To estimate the 95% confidences interval around an absolute policy effect {EST(outcome_with) – EST(outcome_without)}, we can use {EST(outcome_with) – EST(outcome_without)} ±1.96*Standard Error of {EST(outcome_with) – EST(outcome_without)}, where {EST(outcome_with) – EST(outcome_without)} can be the absolute level change, the absolute trend change, or the absolute overall policy impact at a specific point in time.

The construction of confidence intervals for relative change in this context requires statistical approximation, for which we propose two methods. The multivariate delta method [17] is very useful when exact calculation of confidence intervals is numerically impossible.

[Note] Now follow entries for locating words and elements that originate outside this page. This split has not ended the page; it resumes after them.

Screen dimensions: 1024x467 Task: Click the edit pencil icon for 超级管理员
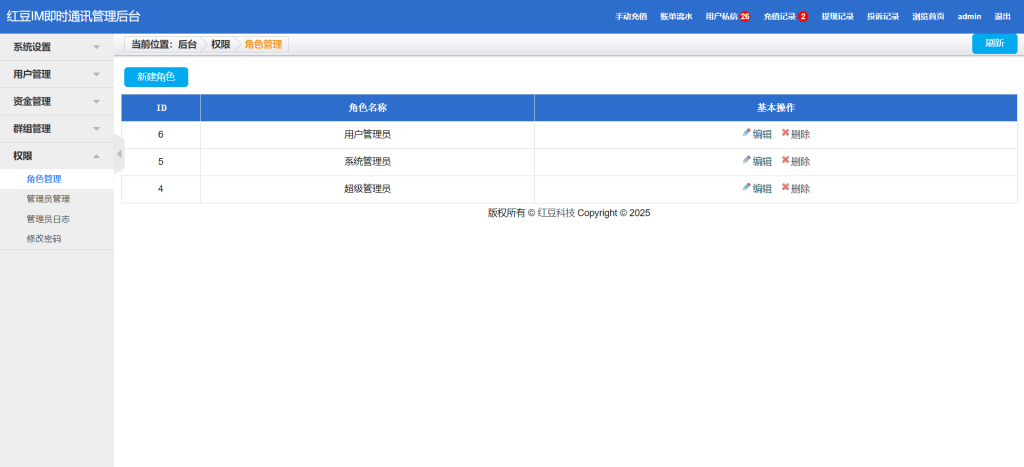pyautogui.click(x=746, y=187)
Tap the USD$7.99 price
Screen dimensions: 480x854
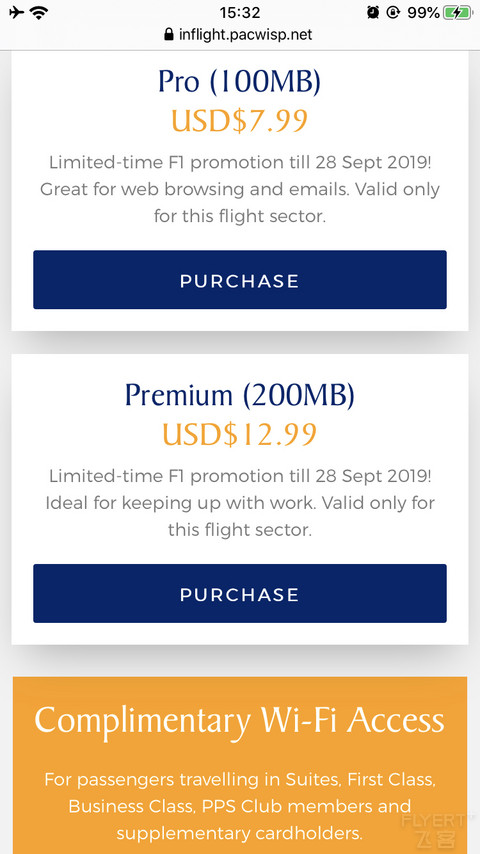[240, 121]
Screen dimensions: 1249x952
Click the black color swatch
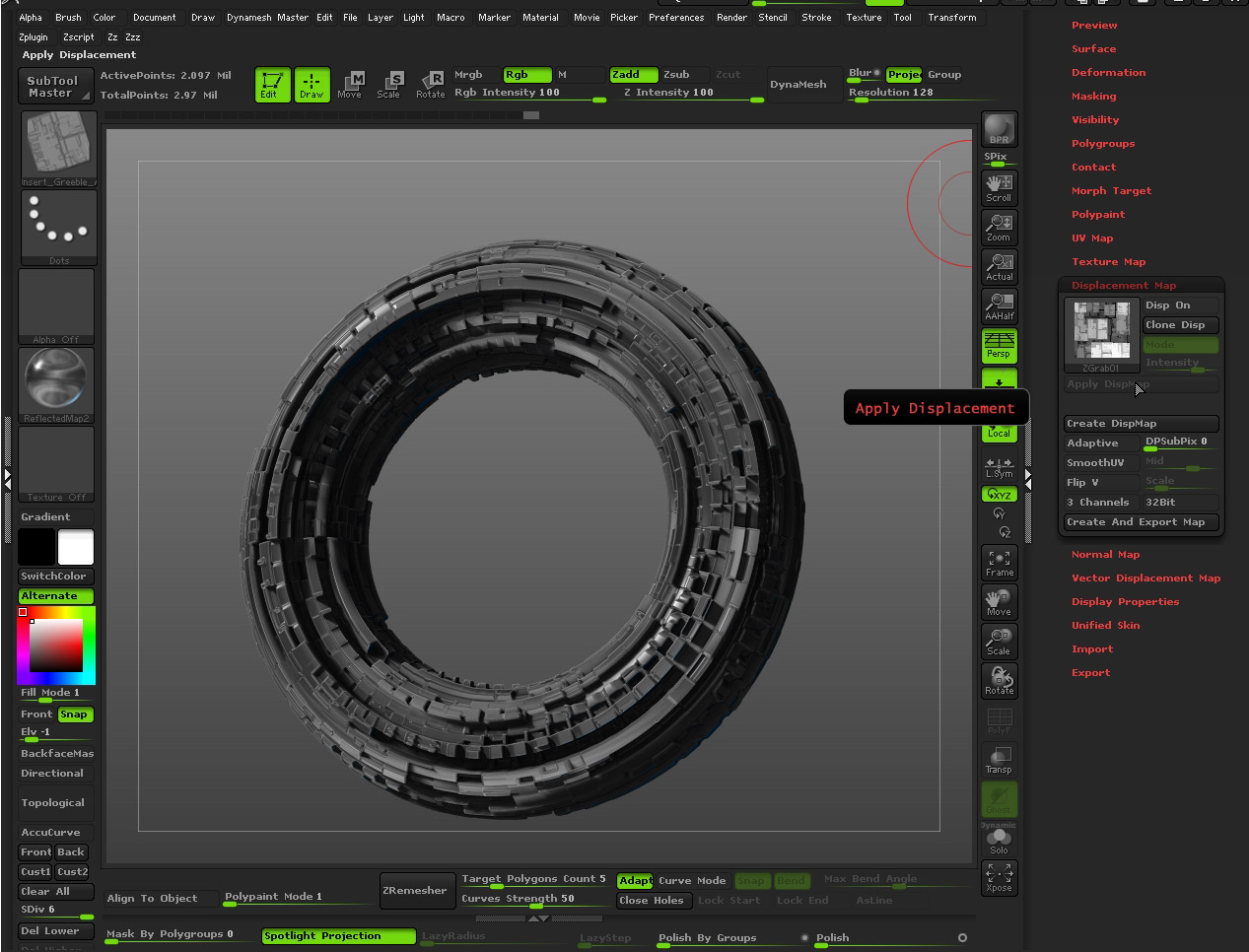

It offers a solution based on Taylor's approximation for the variance of the relative effect using existing parameter estimates and the variance/covariance matrix from standard statistical software such as SAS [15] or R [18]. The generic formulas for the expectation and variance of the relative change produced by this method are in the appendix.

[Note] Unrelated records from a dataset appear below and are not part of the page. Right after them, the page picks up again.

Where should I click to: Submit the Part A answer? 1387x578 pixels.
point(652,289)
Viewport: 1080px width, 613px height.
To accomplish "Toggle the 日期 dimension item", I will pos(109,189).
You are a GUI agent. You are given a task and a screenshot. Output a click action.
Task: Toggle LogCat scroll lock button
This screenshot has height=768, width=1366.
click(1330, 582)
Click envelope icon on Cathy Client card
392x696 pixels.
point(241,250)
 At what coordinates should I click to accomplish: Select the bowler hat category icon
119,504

The delta method works well when the sample size is adequate to ensure reasonable normal approximation of the MLEs, a requirement that may not always be met. We propose to use the bootstrapping method [19] to construct confidence interval to compare with those produced by the delta method. Three steps are required in the bootstrapping process: 1) derive all estimates from the regression model, including mean parameter estimates, variances and autocorrelation estimates; 2) simulate data based on these estimates with normally distributed error a large number of times (in this case B=10,000); 3) obtain the bootstrap estimates for the parameters of interest from each simulation and use the 2.5 and 97.5 percentiles of these estimates to construct the 95% confidence interval. Bootstrapping methods can be applied to construct confidence intervals around both absolute and relative changes.

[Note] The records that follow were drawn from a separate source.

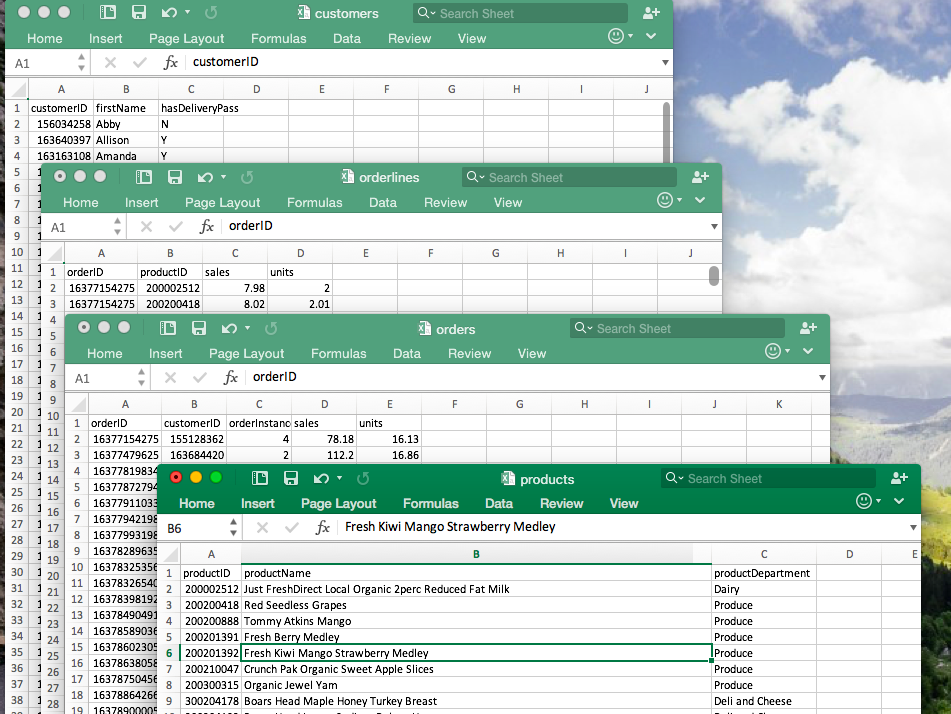Expand the ribbon chevron in customers window
The width and height of the screenshot is (951, 714).
tap(651, 36)
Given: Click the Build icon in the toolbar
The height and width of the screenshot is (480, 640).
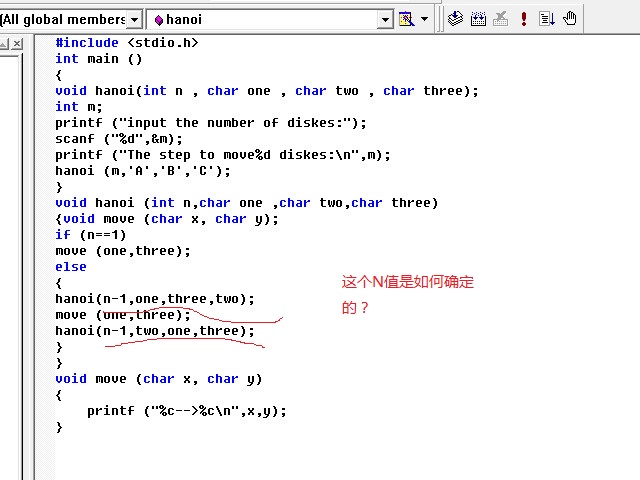Looking at the screenshot, I should (478, 18).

Since the delta method is a “first-order” approximation based on Taylor series expansion and the bootstrap can often have “second-order” accuracy [17], the bounds of the bootstrap confidence interval are usually closer to the true values while the delta method may sometimes produce confidence intervals that are too narrow [17]. However, when results are similar, the computation time of the Delta method is much shorter. We provide the SAS® code used to estimate confidence intervals around relative change estimates for our example using both methods at


We use the warfarin alerts study [4] to compare results from the multivariate delta method (MDM) and bootstrapping method (BM). Following standard practice, we first constructed a saturated model containing parameters for level and trend at baseline and in post-intervention segments, as detailed in equation 1 above. We then constructed the most parsimonious model by sequentially eliminating the least significant terms and re-estimating the model. At each iteration, we allowed correction for an autoregressive error structure with up to 12th order autocorrelations, using a back-step automatic autocorrelation selection procedure. The parsimonious model included the intercept (i.e., baseline level), level changes after alerts, and a trend change after alerts for the total co-prescription rate. Table 1 lists the alerts effect estimates and confidence intervals computed using the two methods, expressed in the form of absolute and relative level and trend changes in the co-prescription rate of all potential interacting drugs per 10,000 warfarin users per month comparing the periods before and after the alerts.

Table 1
Absolute and relative changes in level and trend of the monthly co-prescription rate (per 10,000 warfarin users) following alert changes, and associated 95% confidence intervals around these changes estimated with the multivariate delta and bootstrapping ...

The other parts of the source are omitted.